I doubt that their hardware does any compositing for the video stream. That would involve reverse engineering how each device driver talks to the board. Not impossible, just unlikely because of the effort. (Also, interacting with the ATI and NVIDIA device drivr would be quite dangerous because each device driver assumes that it is in control of the hardware. The Lucid hardware or software, if it talks to the hardware directly, would make the driver and the board incoherent and lead to system crash)
The smoke and mirrors to this is the requirement for their ASIC. The actual approach is the tried and true solution for graphics hardware: the computation for the color values for each pixel is (mostly) independent of an adjacent pixel; therefore, you just add more hardware to make it faster.
JarredWalton - Sunday, August 24, 2008 - link
You know, doing it in software makes SLI and CF more CPU limited than single GPUs, so unless you're really GPU limited scaling isn't as good as it could be. The whole point of this ASIC seems to be to handle the compositing and assignment of tasks in hardware, thus making it faster and alleviating the CPU of handling such tasks. That's not smoke and mirrors to me... at least, not if it works.It seems like we're still six months or so away from seeing actual hardware in our hands. My impression is also that their goal is to get the hardware to split up generic DX/OGL streams even if it doesn't have a profile, though with a profile it could do a better job. Also, judging by the http://www.dailytech.com/Chipmaker+Hydras+Stunning...">images we've been shown (http://www.pcper.com/article.php?aid=607">more details here, the breaking up of tasks and compositing is FAR more involved than what SLI and CF are doing, and probably makes more sense. (I wasn't at IDF, so I didn't see this in person.)

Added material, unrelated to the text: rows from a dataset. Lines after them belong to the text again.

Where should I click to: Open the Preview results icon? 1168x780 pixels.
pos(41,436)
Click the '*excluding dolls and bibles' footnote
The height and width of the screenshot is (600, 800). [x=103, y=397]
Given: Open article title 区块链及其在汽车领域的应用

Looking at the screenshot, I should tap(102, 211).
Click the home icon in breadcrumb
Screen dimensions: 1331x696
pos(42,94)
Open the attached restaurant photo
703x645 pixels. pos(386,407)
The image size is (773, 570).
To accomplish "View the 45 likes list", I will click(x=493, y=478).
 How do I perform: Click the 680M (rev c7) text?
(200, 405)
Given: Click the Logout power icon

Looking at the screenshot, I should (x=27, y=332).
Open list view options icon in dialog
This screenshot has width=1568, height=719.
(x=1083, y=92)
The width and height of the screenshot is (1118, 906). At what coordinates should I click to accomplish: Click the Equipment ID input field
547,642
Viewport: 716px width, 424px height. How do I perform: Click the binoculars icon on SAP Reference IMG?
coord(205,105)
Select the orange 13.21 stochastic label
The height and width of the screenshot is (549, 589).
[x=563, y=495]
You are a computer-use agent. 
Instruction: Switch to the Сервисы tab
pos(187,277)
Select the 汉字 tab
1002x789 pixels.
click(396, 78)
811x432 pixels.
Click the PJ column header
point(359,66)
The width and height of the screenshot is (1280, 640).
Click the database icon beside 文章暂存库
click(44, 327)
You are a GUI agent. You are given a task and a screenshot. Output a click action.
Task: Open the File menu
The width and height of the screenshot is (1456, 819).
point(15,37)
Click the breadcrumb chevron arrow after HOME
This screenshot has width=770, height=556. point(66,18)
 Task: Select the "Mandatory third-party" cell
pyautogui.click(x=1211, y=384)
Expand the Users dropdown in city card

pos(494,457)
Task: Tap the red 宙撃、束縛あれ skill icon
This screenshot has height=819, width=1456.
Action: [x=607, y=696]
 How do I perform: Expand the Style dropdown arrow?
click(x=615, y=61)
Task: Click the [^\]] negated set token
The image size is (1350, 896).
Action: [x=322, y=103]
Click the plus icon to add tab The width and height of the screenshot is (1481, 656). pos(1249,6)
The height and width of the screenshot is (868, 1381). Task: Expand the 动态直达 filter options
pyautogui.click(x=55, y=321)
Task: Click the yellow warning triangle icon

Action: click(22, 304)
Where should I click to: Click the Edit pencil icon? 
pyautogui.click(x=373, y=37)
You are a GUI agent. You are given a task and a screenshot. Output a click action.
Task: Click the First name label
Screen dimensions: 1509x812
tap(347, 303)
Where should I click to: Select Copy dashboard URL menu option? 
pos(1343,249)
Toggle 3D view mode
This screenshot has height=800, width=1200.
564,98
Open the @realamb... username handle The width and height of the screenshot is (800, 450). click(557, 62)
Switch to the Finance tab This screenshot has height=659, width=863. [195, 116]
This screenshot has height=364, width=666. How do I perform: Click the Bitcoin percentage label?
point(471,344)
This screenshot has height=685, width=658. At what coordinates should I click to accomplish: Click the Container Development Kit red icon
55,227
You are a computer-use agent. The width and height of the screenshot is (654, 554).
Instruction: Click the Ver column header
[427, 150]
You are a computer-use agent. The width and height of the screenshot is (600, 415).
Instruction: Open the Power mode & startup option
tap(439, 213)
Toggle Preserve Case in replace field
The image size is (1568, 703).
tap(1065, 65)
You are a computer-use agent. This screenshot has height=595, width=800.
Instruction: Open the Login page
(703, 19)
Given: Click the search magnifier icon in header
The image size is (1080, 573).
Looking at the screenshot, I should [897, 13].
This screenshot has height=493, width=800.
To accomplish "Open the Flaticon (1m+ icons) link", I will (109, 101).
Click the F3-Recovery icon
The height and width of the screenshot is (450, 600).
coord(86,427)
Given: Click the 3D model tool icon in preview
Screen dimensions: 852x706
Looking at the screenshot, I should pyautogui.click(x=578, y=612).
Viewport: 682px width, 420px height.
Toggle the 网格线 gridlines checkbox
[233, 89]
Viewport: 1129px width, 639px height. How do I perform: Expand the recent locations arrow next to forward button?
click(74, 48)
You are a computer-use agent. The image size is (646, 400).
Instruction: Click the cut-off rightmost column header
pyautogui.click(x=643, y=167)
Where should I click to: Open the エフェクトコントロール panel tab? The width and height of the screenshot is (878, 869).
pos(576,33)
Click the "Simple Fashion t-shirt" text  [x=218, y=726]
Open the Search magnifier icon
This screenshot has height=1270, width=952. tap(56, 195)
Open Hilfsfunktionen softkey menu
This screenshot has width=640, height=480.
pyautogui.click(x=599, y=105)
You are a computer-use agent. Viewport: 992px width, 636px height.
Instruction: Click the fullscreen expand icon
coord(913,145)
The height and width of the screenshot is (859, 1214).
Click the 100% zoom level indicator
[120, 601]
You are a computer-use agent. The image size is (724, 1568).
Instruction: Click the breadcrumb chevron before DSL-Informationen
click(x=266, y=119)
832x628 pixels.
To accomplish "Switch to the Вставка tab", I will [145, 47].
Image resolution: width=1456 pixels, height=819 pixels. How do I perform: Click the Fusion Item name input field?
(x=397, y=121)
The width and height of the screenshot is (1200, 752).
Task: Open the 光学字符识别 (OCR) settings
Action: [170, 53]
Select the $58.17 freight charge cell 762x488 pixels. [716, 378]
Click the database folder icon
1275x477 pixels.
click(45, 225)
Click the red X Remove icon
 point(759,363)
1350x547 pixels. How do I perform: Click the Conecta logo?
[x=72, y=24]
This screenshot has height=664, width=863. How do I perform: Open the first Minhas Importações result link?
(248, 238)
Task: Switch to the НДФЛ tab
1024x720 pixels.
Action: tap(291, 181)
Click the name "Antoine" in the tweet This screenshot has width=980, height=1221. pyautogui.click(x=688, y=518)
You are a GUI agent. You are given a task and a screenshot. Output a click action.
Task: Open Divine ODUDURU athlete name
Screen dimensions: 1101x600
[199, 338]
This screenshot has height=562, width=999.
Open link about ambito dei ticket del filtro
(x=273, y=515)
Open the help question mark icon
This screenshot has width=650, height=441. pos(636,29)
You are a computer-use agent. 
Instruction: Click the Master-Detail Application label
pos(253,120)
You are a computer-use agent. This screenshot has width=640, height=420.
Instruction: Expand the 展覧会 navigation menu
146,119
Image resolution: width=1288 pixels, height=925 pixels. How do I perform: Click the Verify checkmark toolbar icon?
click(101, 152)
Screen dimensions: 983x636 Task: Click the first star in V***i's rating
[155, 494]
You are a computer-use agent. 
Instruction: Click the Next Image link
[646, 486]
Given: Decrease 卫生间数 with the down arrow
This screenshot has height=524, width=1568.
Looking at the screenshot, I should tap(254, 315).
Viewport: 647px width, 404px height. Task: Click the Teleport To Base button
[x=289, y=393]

"Tried and true" has a few synonyms you might want to put in there instead. "Conservative" is one, and so is "stagnation". Just like AMD stagnated with Athlon 64, NVIDIA and ATI seem to be dragging their heels when it comes to true innovation in the GPU industry. GPGPU is the most interesting thing to come out in the past few years, and what do we get? Two proprietary approaches to GPGPU, so that developers need to code for either NVIDIA *or* ATI -- or do twice as much work to support both.
That's a lot like SLI, where NVIDIA wants us to use their GPUs with *their* chipset, and they have been aggressive in preventing other companies from supporting SLI without help from NVIDIA. (ATI is only marginally better - unless something has changed and CF now runs on SLI chipsets without a custom BIOS? But at least ATI will license the tech to Intel.) It would hardly be surprising if a third party were to come out and say "*BEEP* you guys! I'm going to do this in an agnostic fashion and let the users decide."
Whether or not the Lucid Hydra chip works, I can't imagine anyone outside of NVIDIA and ATI employees actually wanting it to fail. You might as well bury your head in the sand and scream loudly that you want all competition and progress to stop. (It won't, of course, but at least if your head is buried you won't be able to tell the difference.)